Kemudian dibuat konsentrasi 100 ppm dengan mengambil 1 mL larutan 1000 ppm
lalu ditambahkan air sampai 10 mL. Lalu, dibuat larutan paracetamol dengan konsentrasi 10
ppm, 20 ppm, 30 ppm. Dimasukkan ke dalam kuvet dan diukur pada spektrofotometer UV-
VIS. Prinsip dari spektrofotometer yaitu suatu metode untuk mengukur seberapa banyak zat
kimia menyerap cahaya dengan mengukur intensitas cahaya ketika seberkas cahaya melewati
larutan sampel ( Campbell, 2011).
Setelah itu, dilihat nilai absorbansi tiap larutan. . Nilai yang keluar dari cahaya yang
diteruskan dinyatakan dalam nilai absorbansi karena memiliki hubungan dengan konsentrasi
sampel. Studi spektrofotometri dianggap sebagai perluasan suatu pemeriksaan visual yang
lebih mendalam dari absorbsi energi. Hukum Beer menyatakan absorbansi cahaya berbanding
lurus dengan dengan konsentrasi dan ketebalan bahan/medium (Miller J.N 2000).
Hasil yang kami dapatkan pada percobaan kali ini yaitu hasil absorbansi pada larutan
standar 10 ppm yaitu 0,211 nm, larutan yang 20 ppm didapatkan yaitu 0,278 nm dan pada 30
ppm didapatkan 0,315 nm
4.3.2 Larutan Sampel
Larutan sampel adalah larutan yang akan ditentukan kadar nya. Pada percobaan
untuk menentukan larutan sampel terlebih dahulu disiapkan alat dan bahan yang akan
digunakan. Kemudian bersihkan alat menggunakan alkohol 70%, tujuannya yaitu dibersihkan
menggunakan alkohol 70% karena dapat membunuh mikroba ataupun sebagai antiseptik,
konsentrasi optimal adalah 70-80%, dan konsentrasi alkohol 60-90% terlihat lebih cepat
membunuh mikroba ( Pratiwi, 2008).
Kemudian diambil 1 mL larutan standar 100 ppm, lalu ditambahkan aquadest hingga
10 mL. dan dilakukan sebanyak tiga kali dan dimasukkan ke dalam vial dan diberi label 10
ppm. Lalu ditambahkan Na EDTA 0,2 gram , 0,4 gram, 0,6 gram dalam masing-masing vial
dan beri label. Dimasukkan kedalam kuvet dan diukur menggunakan spektrofotometer.

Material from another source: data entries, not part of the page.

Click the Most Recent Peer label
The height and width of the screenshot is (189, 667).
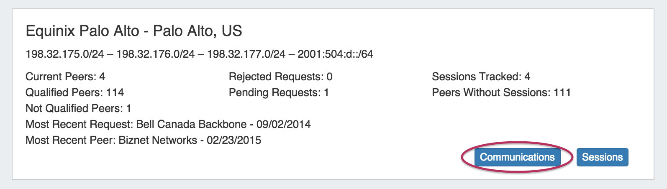click(70, 140)
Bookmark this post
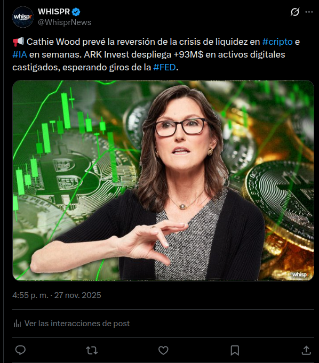 pyautogui.click(x=235, y=350)
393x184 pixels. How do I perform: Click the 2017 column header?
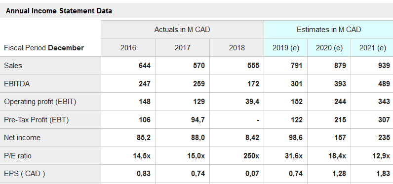(x=183, y=47)
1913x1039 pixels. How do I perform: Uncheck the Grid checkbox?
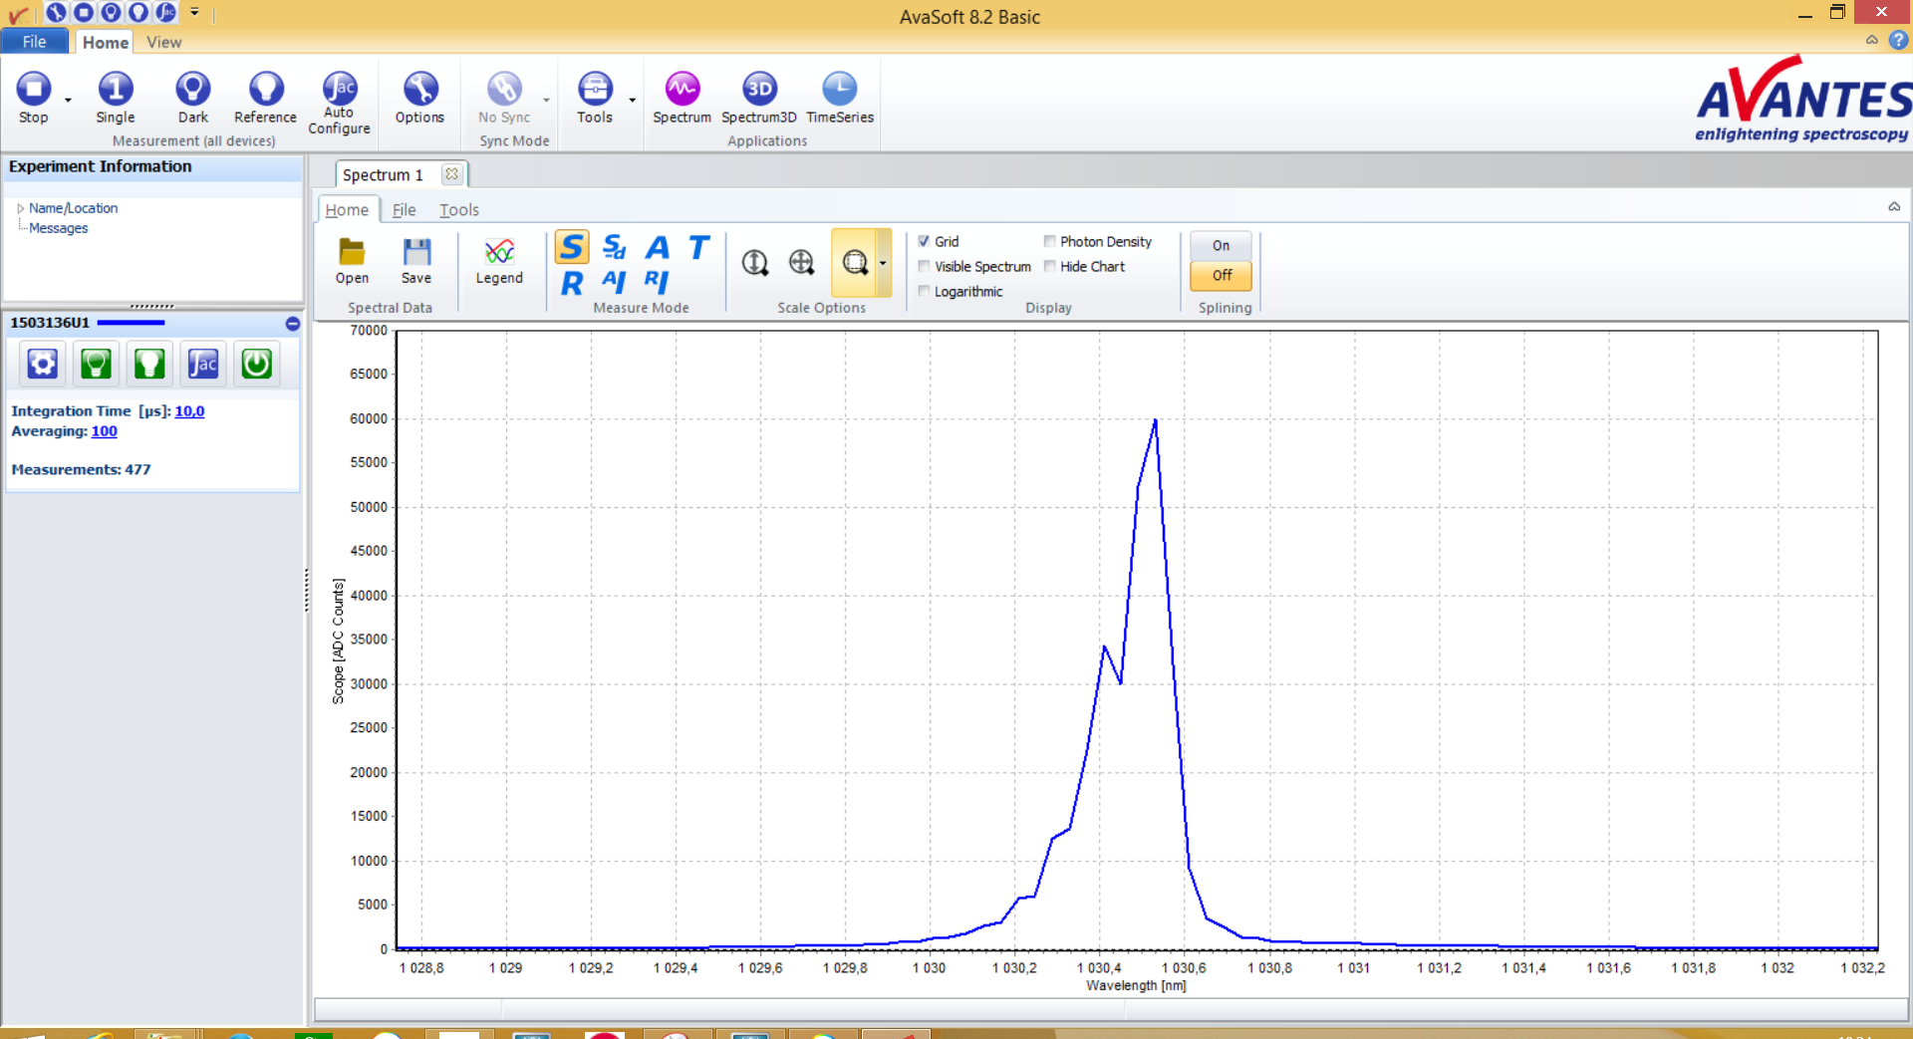coord(925,241)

Setelah itu, dilihat nilai absorbansi tiap larutan dengan spektrofotometer UV-VIS.
Salah satu cara agar dapat mengetahui pengaruh zat pengompleks yaitu dengan
menggunakan spektrofotometri UV-VIS. Fungsi dari pengukuran menggunakan
spektrofotometri dalam percobaan ini adalah mengukur transmitans atau absorbans suatu
sampel yang dinyatakan dalam fungsi panjang gelombang ( Hardjadi, 1990).

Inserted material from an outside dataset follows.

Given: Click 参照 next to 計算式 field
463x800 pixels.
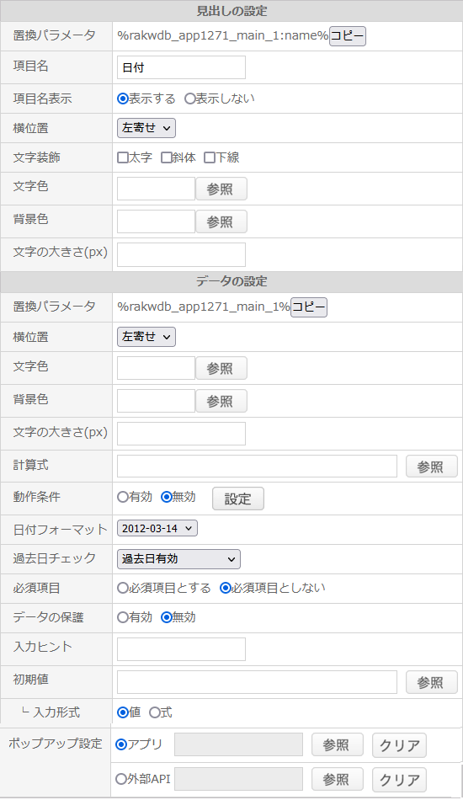Looking at the screenshot, I should tap(431, 467).
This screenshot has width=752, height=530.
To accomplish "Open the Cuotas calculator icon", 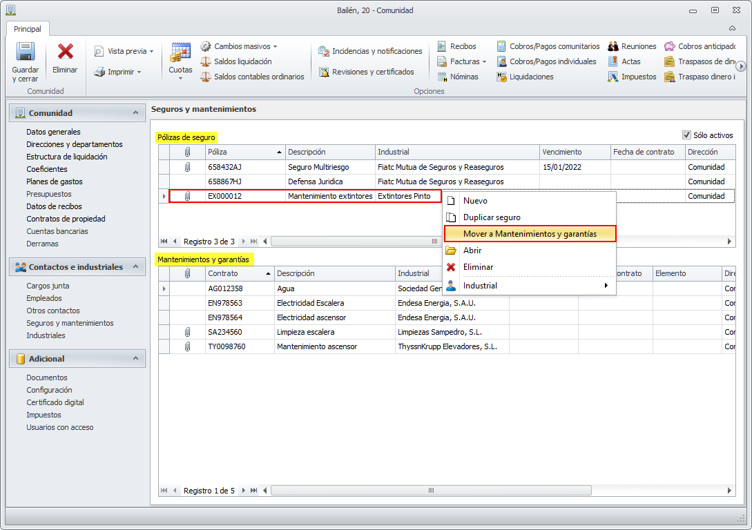I will pos(180,53).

Hasil yang kami dapatkan pada percobaan kali ini yaitu hasil absorbansi pada larutan
standar 10 ppm yaitu 0,211 nm, larutan yang 20 ppm didapatkan 0,278 nm dan pada 30 ppm
didapatkan 0,315 nm. Nilai absorbansi pada larutan sampel paracetamol dan 0,2 gr Na EDTA
yaitu 0,413 nm, sampel PCT dan 0,4 gr Na EDTA yaitu 0,487 nm, dan sampel yang PCT dan
0,6 gr Na EDTA yaitu 0,526 nm.
Kemungkinan kesalahan yang terjadi pada percobaan ini yaitu, kurangnya ketelitian
dari praktikan pada saat proses pengukuran pada spektrofotmeter yaitu adanya serapan oleh
pelarut, selain itu juga kemungkinan kesalahan yang terjadi pada saat perhitungan.